Muito bem, Sofia, se assim é acho que vou voltar à Jodi um dia destes; gosto de livros que mexam com as emoções e de finais surpreendentes. Já agora, se gostas desse estilo és capaz de gostar de Paul Auster...

Olá Cristina
tocaste aí num aspecto importante: a sociedade como origem de muitos males. Muitos filósofos têm colocado frente a frente dois postulados aparentemente antagónicos:
- o de Rousseau (O Homem é naturalmente bom)
- o de Sartre (O Inferno são os outros)
pessoalmente entendo que não há incompatibilidade nenhuma entre as duas afirmações. Nós somos naturalmente bons mas, em sociedade, em contacto uns com os outros tornamo-nos verdadeiros demónios. É por isso que é tão importante criar laços na nossa vida! Como diz Murakami, criar ligações ;)

http://saia-justa-georgia.blogspot.com/ disse...

Bom dia Manuel, venho te agradecer a visita ao meu blog de leituras O que elas estao lendo e chego aqui encontro uma bela resenha.

Nunca li nada da autora e pela sua narrativa me pareceu muito bom o livro.

Penso que o fato dela ter generalizado a situacao do jovem, é que em uma grande maioria a tragédia é mesmo o ponto máximo que atinge essas vidas. Nao acontece com todos, mas basta ter acontecido com alguns para que possamos escrever algo como ela escreveu.

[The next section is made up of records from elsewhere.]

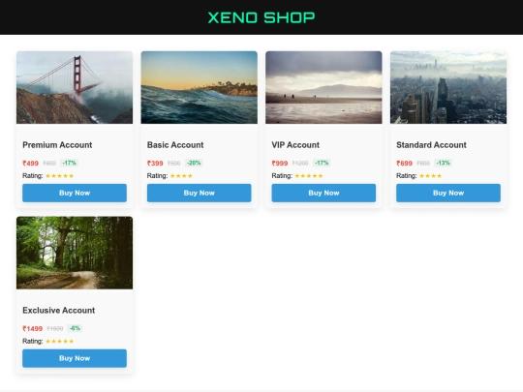Click the star rating of Premium Account

59,175
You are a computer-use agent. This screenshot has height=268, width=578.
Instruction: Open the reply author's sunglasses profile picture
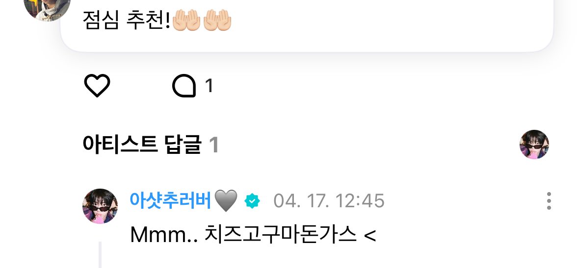100,206
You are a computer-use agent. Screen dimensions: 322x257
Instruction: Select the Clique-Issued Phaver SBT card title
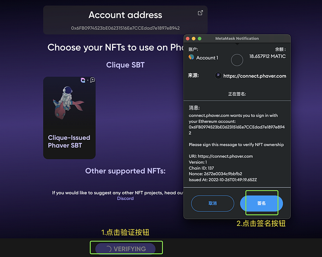click(x=69, y=142)
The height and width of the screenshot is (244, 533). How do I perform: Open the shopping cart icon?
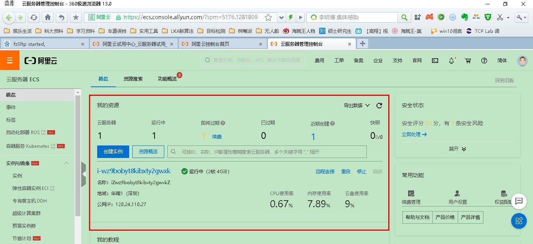468,61
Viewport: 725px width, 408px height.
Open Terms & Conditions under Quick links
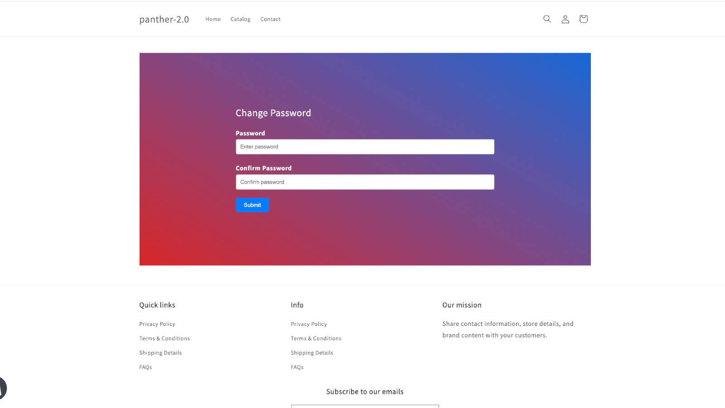pos(164,338)
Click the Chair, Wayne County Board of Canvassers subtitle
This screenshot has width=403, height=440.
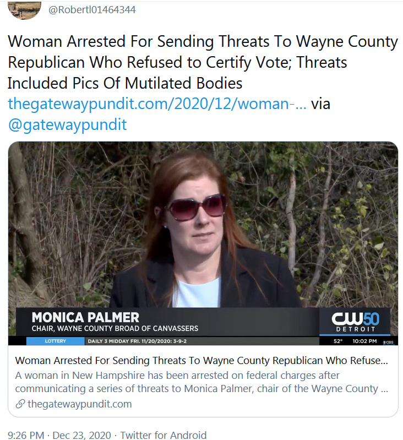[x=115, y=328]
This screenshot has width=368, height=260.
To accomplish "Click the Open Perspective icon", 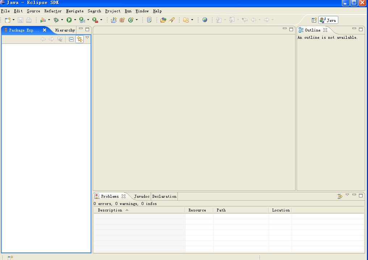I will 314,20.

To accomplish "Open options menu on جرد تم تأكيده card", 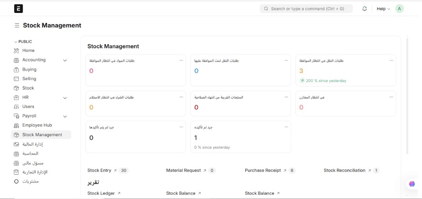I will [286, 127].
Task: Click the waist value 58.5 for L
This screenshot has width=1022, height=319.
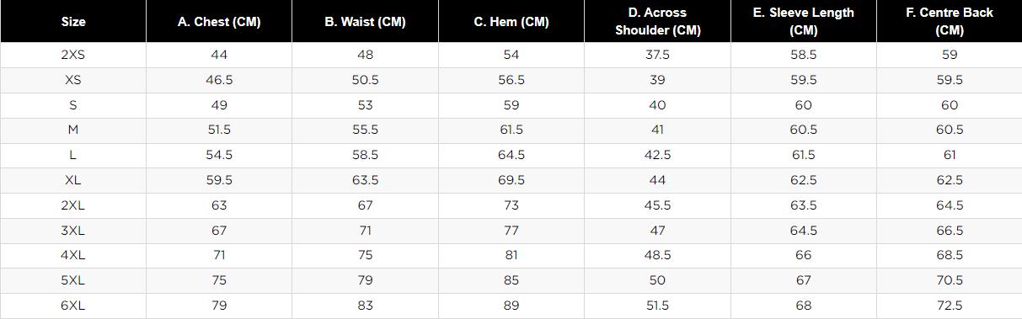Action: (x=365, y=155)

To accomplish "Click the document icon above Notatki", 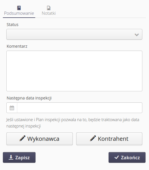I will tap(49, 8).
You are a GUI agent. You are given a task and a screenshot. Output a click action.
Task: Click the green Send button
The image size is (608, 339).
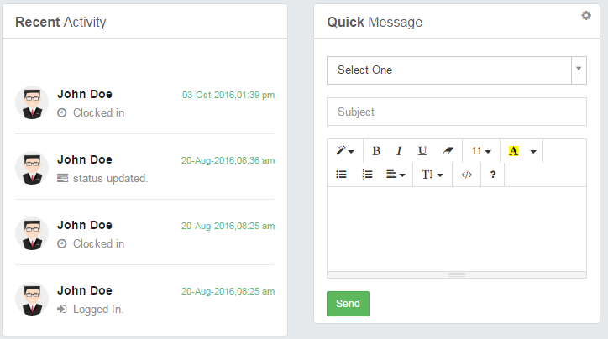point(348,304)
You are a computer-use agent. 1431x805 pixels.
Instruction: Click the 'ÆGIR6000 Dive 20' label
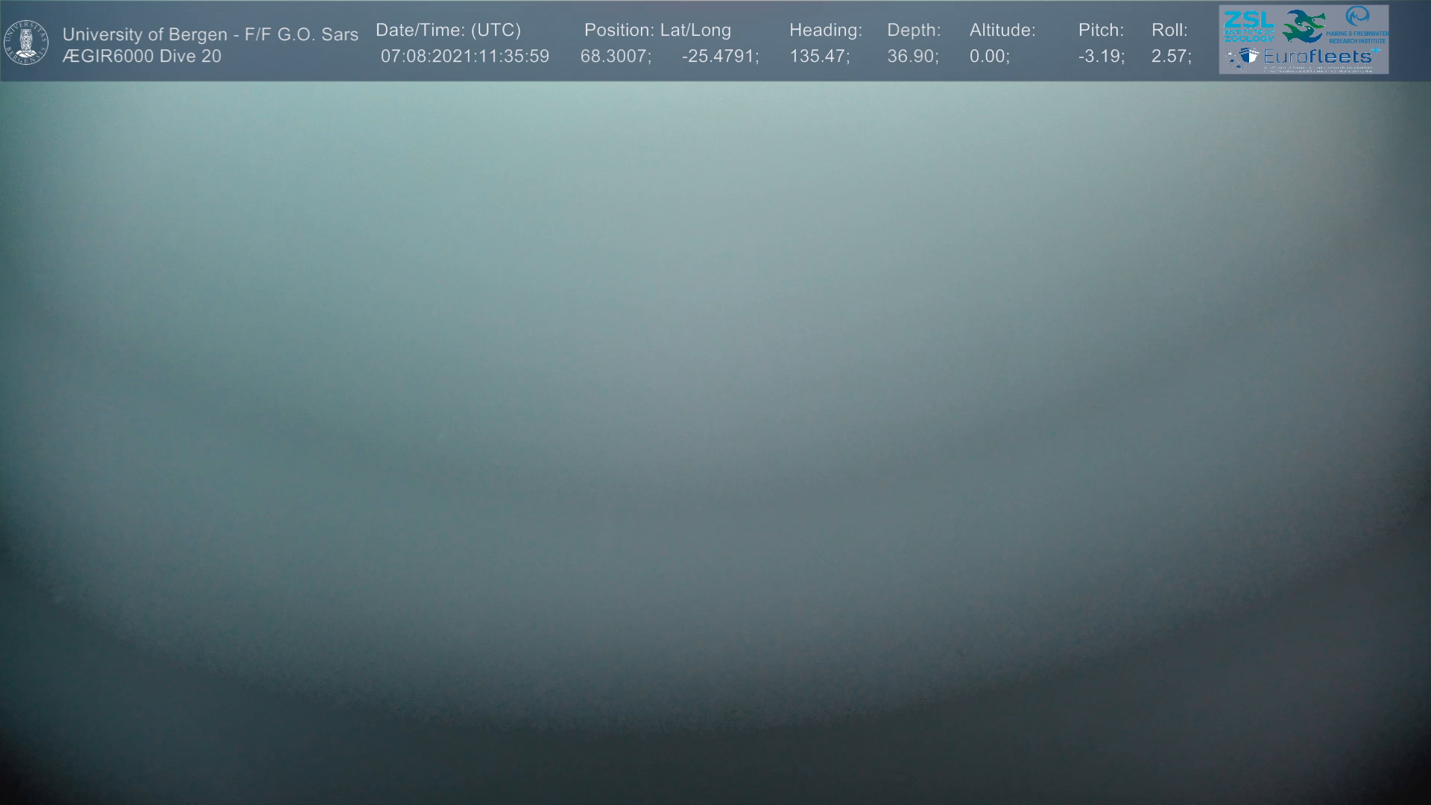tap(142, 57)
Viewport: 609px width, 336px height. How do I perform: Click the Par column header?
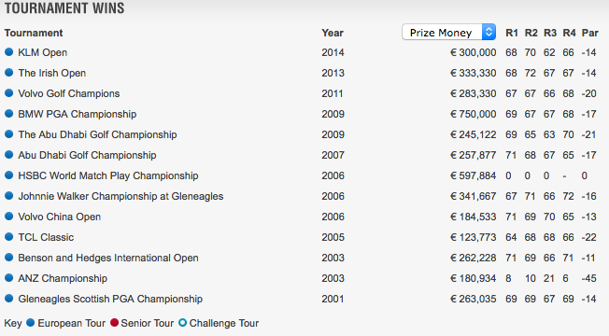pyautogui.click(x=590, y=33)
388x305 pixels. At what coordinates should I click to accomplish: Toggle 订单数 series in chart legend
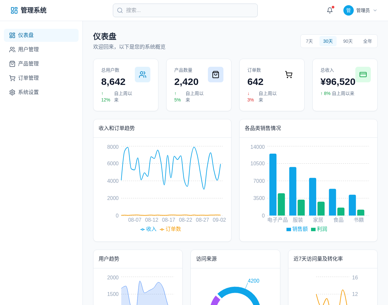point(170,229)
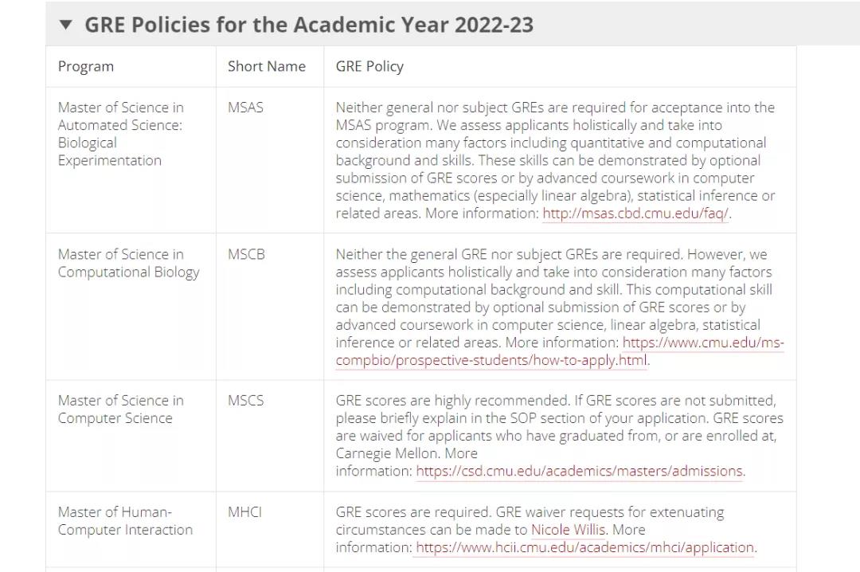This screenshot has width=860, height=572.
Task: Collapse the GRE Policies section triangle
Action: coord(66,25)
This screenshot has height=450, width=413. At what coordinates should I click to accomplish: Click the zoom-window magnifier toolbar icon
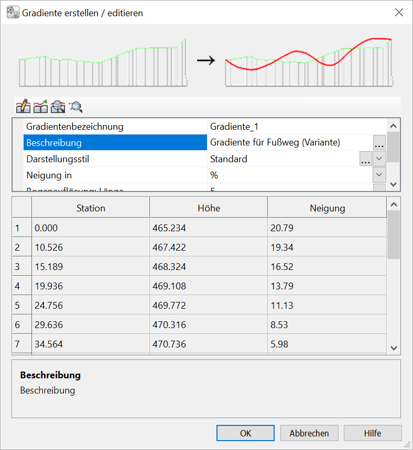point(76,107)
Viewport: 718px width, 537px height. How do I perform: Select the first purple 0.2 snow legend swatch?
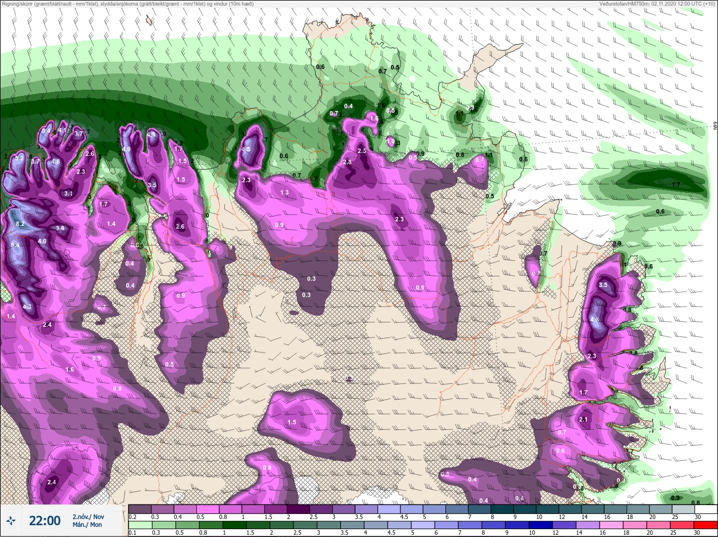point(140,509)
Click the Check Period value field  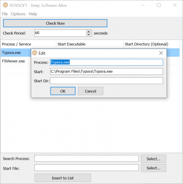pos(61,33)

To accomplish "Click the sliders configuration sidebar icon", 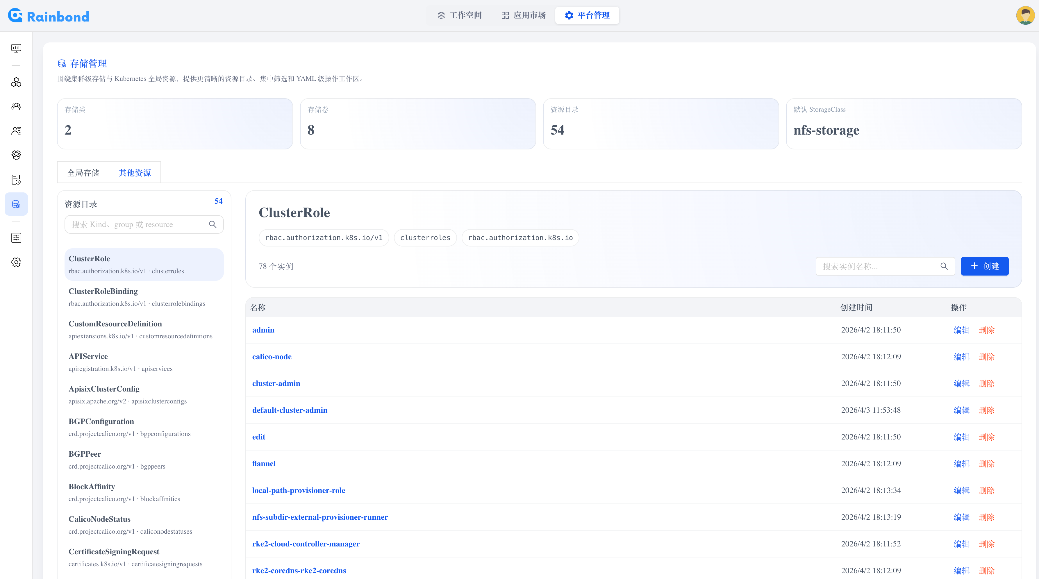I will 16,238.
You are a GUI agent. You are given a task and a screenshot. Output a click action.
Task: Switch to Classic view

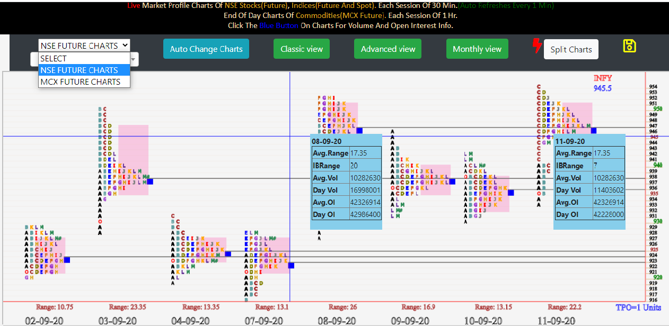coord(301,48)
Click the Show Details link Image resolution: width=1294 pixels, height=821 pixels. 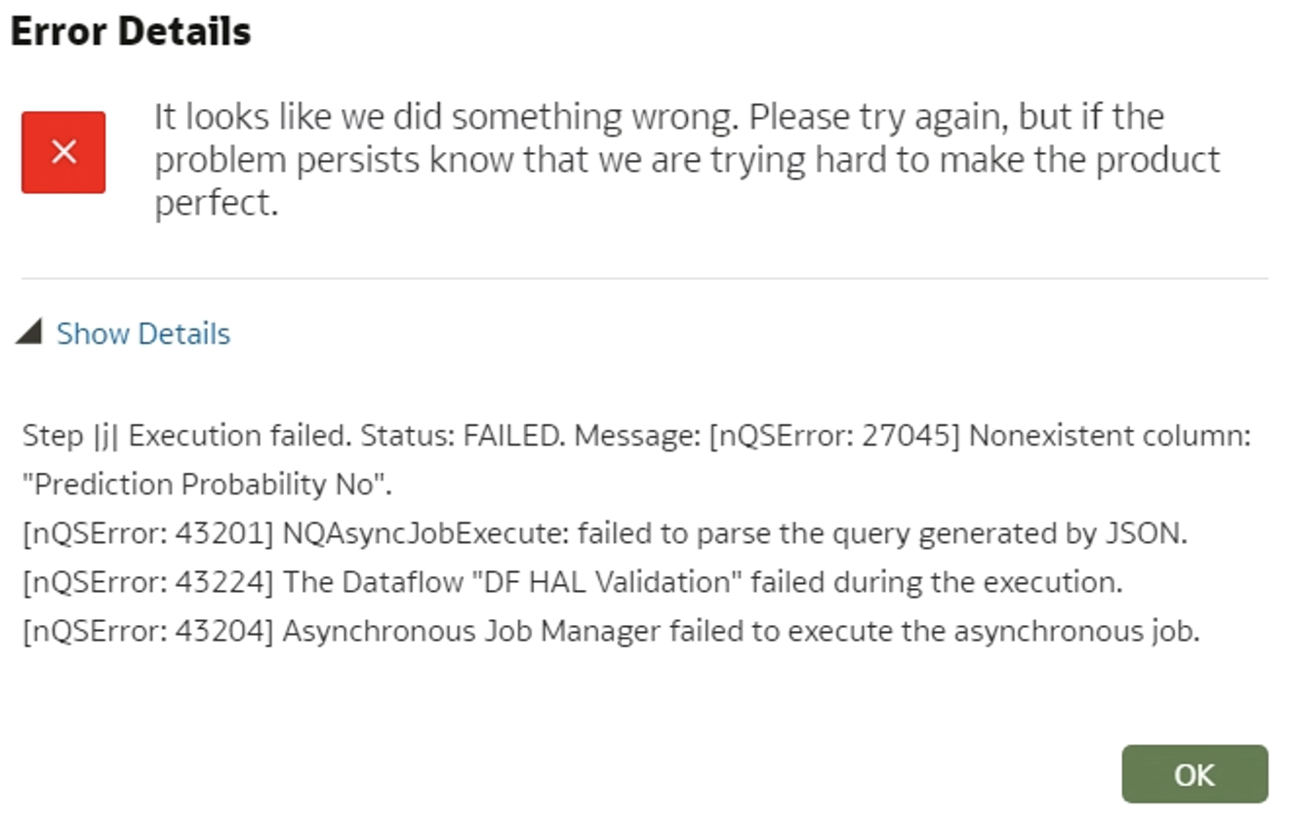(x=143, y=333)
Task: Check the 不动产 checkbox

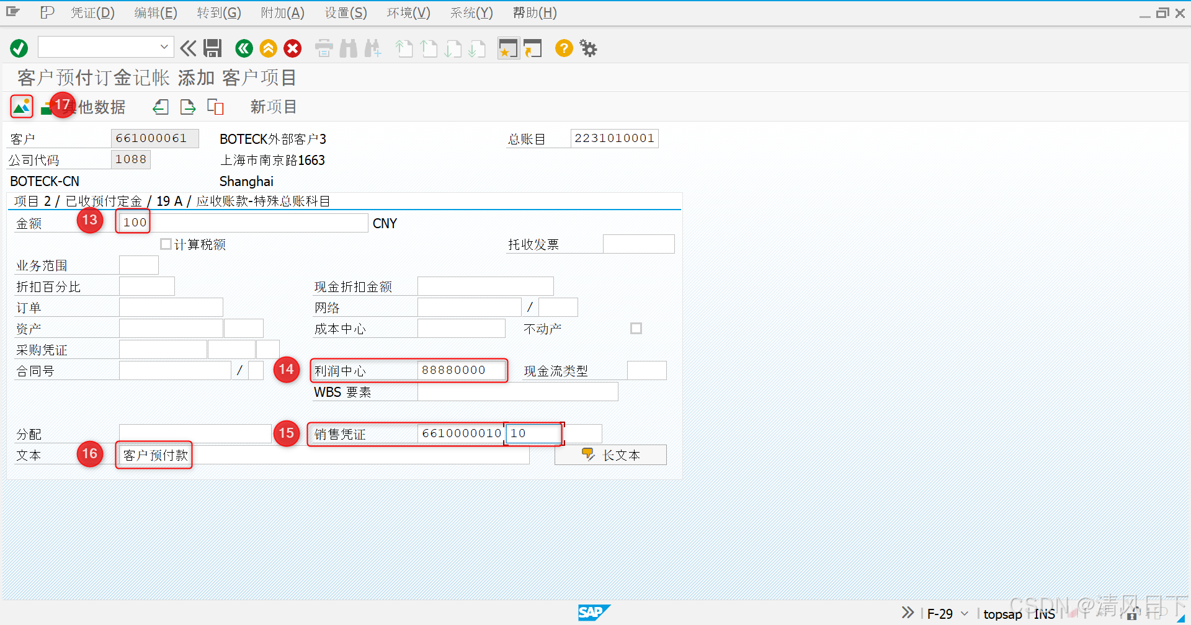Action: [x=635, y=328]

Deixei no seu comentário lá no O que elas estao lendo uma resposta para você, pois a resenha foi feita por mim.

Boa semana

Um abraco

CICL disse...

Ola, agradeço a visita ao Fascinio das Palavras... e fiquei fascinada também com este espaço cheio de boas reflexões...

Abraços e até breve.

Poeta do Penedo disse...

Caro Manuel Cardoso
Não venho aqui comentar a obra que apresentas, a não ser para te dizer que tiveste um excelente desempenho no texto que nos apresentas. Suponho que a melhor forma de obteres a definição exacta para «o que será isso de um livro» é escreveres um. Capacidade não te falta.
Agora, há dias propuseste-me um desafio: dar-te a dica sobre um livro dos que eu tenho lido, para comentares. Pois então aí vai:
título original: watchers
título em português: O Limite do Terror.
Autor- Dean Koontz
1987
editado em Portugal em 1995
Um abraço.

Unknown disse...

Eh, Poeta, que exagero, meu amigo! Escrever um livro? Tenho uma opinião muito própria sobre isso: ou se tem capacidade para fazer uma coisa genial ou mais vale estar quieto. Em Portugal publica-se por três motivos: 1- porque se escreve benzinho e se tem uma cunha na editora; 2-porque se escreve benzinho e se tem dinheiro e tempo para desperdiçar; ou 3- porque se escreve muito bem, com muita qualidade e assim, de facto, nascem verdadeiros escritores, como têm nascido alguns ultimamente (Valter Hugo Mãe é o último geniozinho).
Eu, evidentemente, não pertenço a nenhuma dessas categorias.